>>>>

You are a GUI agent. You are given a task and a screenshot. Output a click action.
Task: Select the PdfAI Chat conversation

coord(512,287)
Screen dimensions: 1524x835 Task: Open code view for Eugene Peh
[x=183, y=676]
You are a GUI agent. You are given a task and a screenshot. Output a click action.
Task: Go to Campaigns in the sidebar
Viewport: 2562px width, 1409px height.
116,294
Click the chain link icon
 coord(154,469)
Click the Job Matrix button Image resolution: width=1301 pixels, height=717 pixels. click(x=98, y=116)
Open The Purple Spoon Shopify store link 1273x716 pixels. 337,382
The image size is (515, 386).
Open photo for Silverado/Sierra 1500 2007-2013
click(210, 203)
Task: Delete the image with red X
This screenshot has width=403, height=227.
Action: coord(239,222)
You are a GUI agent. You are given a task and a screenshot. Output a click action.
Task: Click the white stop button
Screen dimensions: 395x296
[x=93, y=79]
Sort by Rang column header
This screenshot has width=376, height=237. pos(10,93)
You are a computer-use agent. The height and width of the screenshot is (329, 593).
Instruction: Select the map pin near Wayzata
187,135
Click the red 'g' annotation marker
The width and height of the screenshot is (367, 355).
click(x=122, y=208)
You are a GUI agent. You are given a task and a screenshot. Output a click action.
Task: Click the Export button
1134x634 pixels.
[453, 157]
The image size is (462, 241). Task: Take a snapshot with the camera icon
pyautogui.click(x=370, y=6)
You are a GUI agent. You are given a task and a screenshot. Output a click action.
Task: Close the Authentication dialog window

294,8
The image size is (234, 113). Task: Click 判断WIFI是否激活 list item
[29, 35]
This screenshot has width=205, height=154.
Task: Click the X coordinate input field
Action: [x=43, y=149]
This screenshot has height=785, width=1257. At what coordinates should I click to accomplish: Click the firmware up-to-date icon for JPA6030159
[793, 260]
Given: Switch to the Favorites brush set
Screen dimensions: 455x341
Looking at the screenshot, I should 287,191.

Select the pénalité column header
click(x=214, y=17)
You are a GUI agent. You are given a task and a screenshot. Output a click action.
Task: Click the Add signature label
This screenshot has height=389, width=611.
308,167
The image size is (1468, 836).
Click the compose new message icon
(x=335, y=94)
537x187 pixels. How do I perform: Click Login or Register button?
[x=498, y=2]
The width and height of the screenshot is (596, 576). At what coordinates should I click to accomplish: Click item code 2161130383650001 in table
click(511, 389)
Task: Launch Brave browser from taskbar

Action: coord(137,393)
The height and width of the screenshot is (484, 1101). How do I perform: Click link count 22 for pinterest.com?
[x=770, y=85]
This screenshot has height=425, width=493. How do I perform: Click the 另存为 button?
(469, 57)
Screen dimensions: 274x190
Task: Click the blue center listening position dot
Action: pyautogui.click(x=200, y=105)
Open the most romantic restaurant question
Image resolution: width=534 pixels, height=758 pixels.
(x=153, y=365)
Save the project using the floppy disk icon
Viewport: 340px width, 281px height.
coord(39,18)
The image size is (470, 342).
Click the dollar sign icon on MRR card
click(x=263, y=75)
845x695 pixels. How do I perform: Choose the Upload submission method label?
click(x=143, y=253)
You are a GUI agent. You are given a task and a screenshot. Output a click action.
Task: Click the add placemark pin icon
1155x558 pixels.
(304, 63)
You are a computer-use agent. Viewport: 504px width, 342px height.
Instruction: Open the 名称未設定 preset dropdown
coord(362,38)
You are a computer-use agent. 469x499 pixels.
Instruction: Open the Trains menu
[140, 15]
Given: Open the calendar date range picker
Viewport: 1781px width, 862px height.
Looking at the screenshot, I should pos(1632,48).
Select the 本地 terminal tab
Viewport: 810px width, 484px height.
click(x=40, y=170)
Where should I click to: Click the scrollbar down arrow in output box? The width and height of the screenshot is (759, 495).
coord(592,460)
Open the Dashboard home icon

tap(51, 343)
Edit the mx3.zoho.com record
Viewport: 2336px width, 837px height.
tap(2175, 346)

<<<<

* [GOAL]
Could you copy out all of the records above, line for line, with no changes?

* [SOLUTION TO THIS EXERCISE]
You are a GUI agent. You are given a task and a screenshot. Output a click action.
Task: Select the PdfAI Chat conversation

coord(512,287)
Screen dimensions: 1524x835 Task: Open code view for Eugene Peh
[x=183, y=676]
You are a GUI agent. You are given a task and a screenshot. Output a click action.
Task: Go to Campaigns in the sidebar
Viewport: 2562px width, 1409px height.
116,294
Click the chain link icon
 coord(154,469)
Click the Job Matrix button Image resolution: width=1301 pixels, height=717 pixels. click(x=98, y=116)
Open The Purple Spoon Shopify store link 1273x716 pixels. 337,382
The image size is (515, 386).
Open photo for Silverado/Sierra 1500 2007-2013
click(210, 203)
Task: Delete the image with red X
This screenshot has width=403, height=227.
Action: coord(239,222)
You are a GUI agent. You are given a task and a screenshot. Output a click action.
Task: Click the white stop button
Screen dimensions: 395x296
[x=93, y=79]
Sort by Rang column header
This screenshot has width=376, height=237. pos(10,93)
You are a computer-use agent. The height and width of the screenshot is (329, 593).
Instruction: Select the map pin near Wayzata
187,135
Click the red 'g' annotation marker
The width and height of the screenshot is (367, 355).
click(x=122, y=208)
You are a GUI agent. You are given a task and a screenshot. Output a click action.
Task: Click the Export button
1134x634 pixels.
[453, 157]
The image size is (462, 241). Task: Take a snapshot with the camera icon
pyautogui.click(x=370, y=6)
You are a GUI agent. You are given a task and a screenshot. Output a click action.
Task: Close the Authentication dialog window

294,8
The image size is (234, 113). Task: Click 判断WIFI是否激活 list item
[29, 35]
This screenshot has width=205, height=154.
Task: Click the X coordinate input field
Action: [x=43, y=149]
This screenshot has height=785, width=1257. At what coordinates should I click to accomplish: Click the firmware up-to-date icon for JPA6030159
[793, 260]
Given: Switch to the Favorites brush set
Screen dimensions: 455x341
Looking at the screenshot, I should 287,191.

Select the pénalité column header
click(x=214, y=17)
You are a GUI agent. You are given a task and a screenshot. Output a click action.
Task: Click the Add signature label
This screenshot has height=389, width=611.
308,167
The image size is (1468, 836).
Click the compose new message icon
(x=335, y=94)
537x187 pixels. How do I perform: Click Login or Register button?
[x=498, y=2]
The width and height of the screenshot is (596, 576). At what coordinates should I click to accomplish: Click item code 2161130383650001 in table
click(511, 389)
Task: Launch Brave browser from taskbar

Action: coord(137,393)
The height and width of the screenshot is (484, 1101). How do I perform: Click link count 22 for pinterest.com?
[x=770, y=85]
This screenshot has height=425, width=493. How do I perform: Click the 另存为 button?
(469, 57)
Screen dimensions: 274x190
Task: Click the blue center listening position dot
Action: pyautogui.click(x=200, y=105)
Open the most romantic restaurant question
Image resolution: width=534 pixels, height=758 pixels.
(x=153, y=365)
Save the project using the floppy disk icon
Viewport: 340px width, 281px height.
coord(39,18)
The image size is (470, 342).
Click the dollar sign icon on MRR card
click(x=263, y=75)
845x695 pixels. How do I perform: Choose the Upload submission method label?
click(x=143, y=253)
You are a GUI agent. You are given a task and a screenshot. Output a click action.
Task: Click the add placemark pin icon
1155x558 pixels.
(304, 63)
You are a computer-use agent. Viewport: 504px width, 342px height.
Instruction: Open the 名称未設定 preset dropdown
coord(362,38)
You are a computer-use agent. 469x499 pixels.
Instruction: Open the Trains menu
[140, 15]
Given: Open the calendar date range picker
Viewport: 1781px width, 862px height.
Looking at the screenshot, I should pos(1632,48).
Select the 本地 terminal tab
Viewport: 810px width, 484px height.
click(x=40, y=170)
Where should I click to: Click the scrollbar down arrow in output box? The width and height of the screenshot is (759, 495).
coord(592,460)
Open the Dashboard home icon

tap(51, 343)
Edit the mx3.zoho.com record
Viewport: 2336px width, 837px height.
tap(2175, 346)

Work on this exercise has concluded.